> **GOAL 1**: Pull out each line of the listing that contains the string "Task".

> **EXCERPTED PASSAGE**:
★ ★ ★ ★

What defences do investment advisors have?
Posted by admin on June 21, 2010 in Investment Information
Assuming that an investment advisor has breached their duties to the client, does the investment advisor actually have any defences? The short answer is that an investment advisor has a lot more than one thinks.
If, despite the advisor’s conduct, the client ended up in a better position than if the advisor had not engaged in the conduct, the client cannot prove that any actual damages occurred and there would be no legal basis to proceed in a claim; the payment of any damages would unjustly be enriching the client. For example, if an advisor sold financial industry stocks in the summer of 2008 despite the client’s instructions to buy and hold all stocks, the client would be better off than if the advisor had done nothing. Thus, you end up in a peculiar situation whereby the client’s trust and faith may have been broken but, because there was no monetary loss, there are no damages and no claim to pursue. One wonders, however, whether a client would be well-served long term by a rogue advisor.
Similarly, if the advisor had engaged in wrongful conduct, such as selling a stock without authorization, if the client authorizes the conduct subsequent to the fact, the advisor has a defence that the breach of duty was approved by the client.
The less straight forward defence is that a client cannot prove the advisor’s allegedly wrongful conduct lead to a particular (bad) result. In legal lingo, there is no causation between the conduct and the result. For example, from October 2008 to approximately March 2009, would an advisor’s action(s), in contravention of its duties, actually would have lead to any different of a result than if the advisor had performed their duties within reason (remember again, the advisor’s duty does not necessarily speak to portfolio performance).

★ ★ ★ ★

> **GOAL 2**: In the post on investment advisors' defenses, what is said to be missing between the advisor's conduct and the result in the less straightforward defense?

> **SUPPLIED RECORDS**:
★ ★ ★ ★

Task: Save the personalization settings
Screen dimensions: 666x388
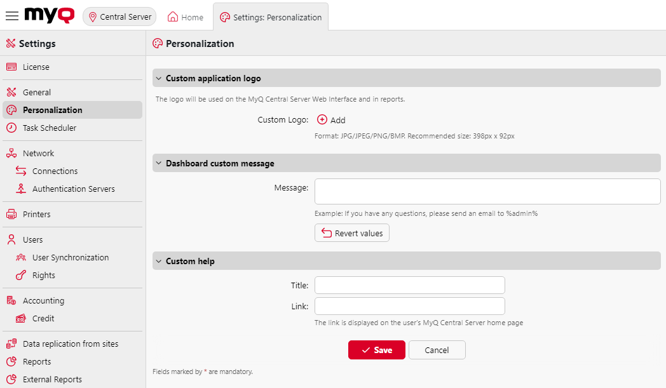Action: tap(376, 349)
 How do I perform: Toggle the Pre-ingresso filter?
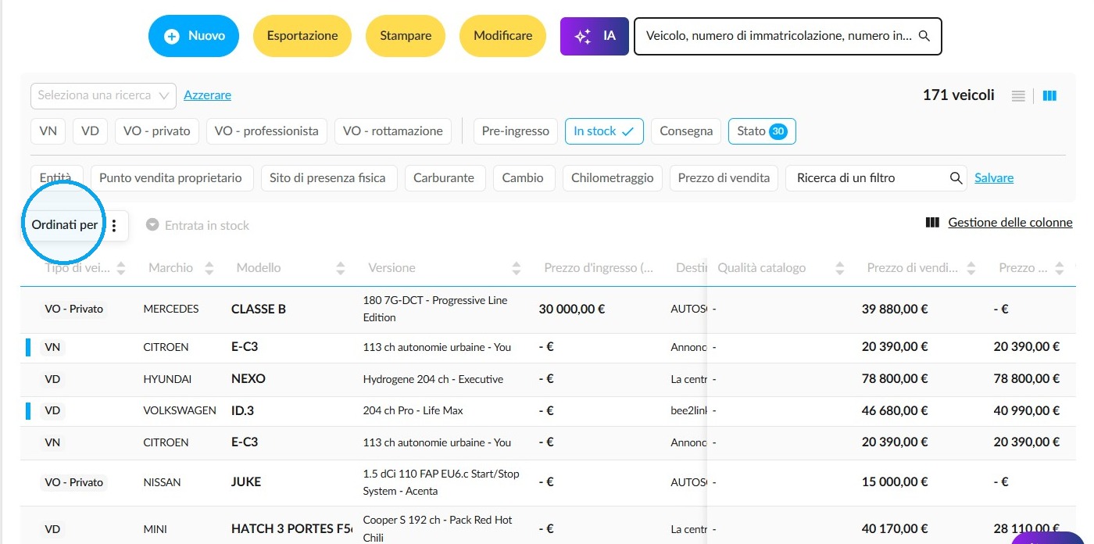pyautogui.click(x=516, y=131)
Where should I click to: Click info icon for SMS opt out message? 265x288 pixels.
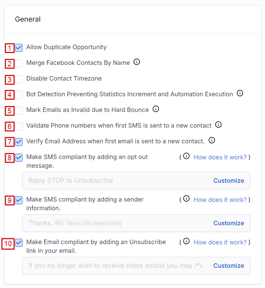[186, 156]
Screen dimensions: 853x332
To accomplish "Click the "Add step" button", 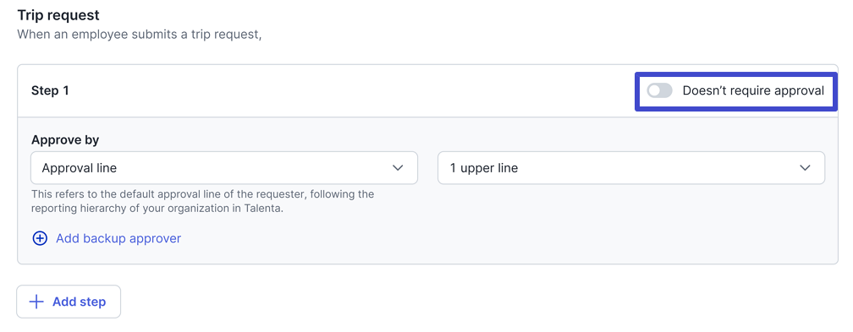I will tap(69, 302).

★ ★ ★ ★

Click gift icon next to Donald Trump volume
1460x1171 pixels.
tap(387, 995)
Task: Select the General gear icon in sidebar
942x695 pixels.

★ ★ ★ ★

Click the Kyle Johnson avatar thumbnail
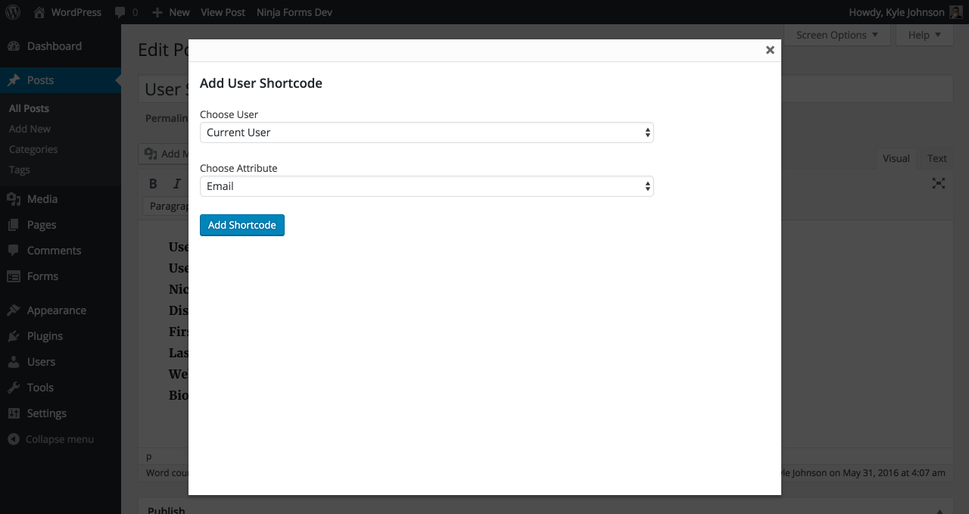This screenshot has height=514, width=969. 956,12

★ ★ ★ ★

> **EXPECTED ANSWER 1**:
Task: Save the personalization settings
Task: Select the General gear icon in sidebar

> **EXPECTED ANSWER 2**: Causation.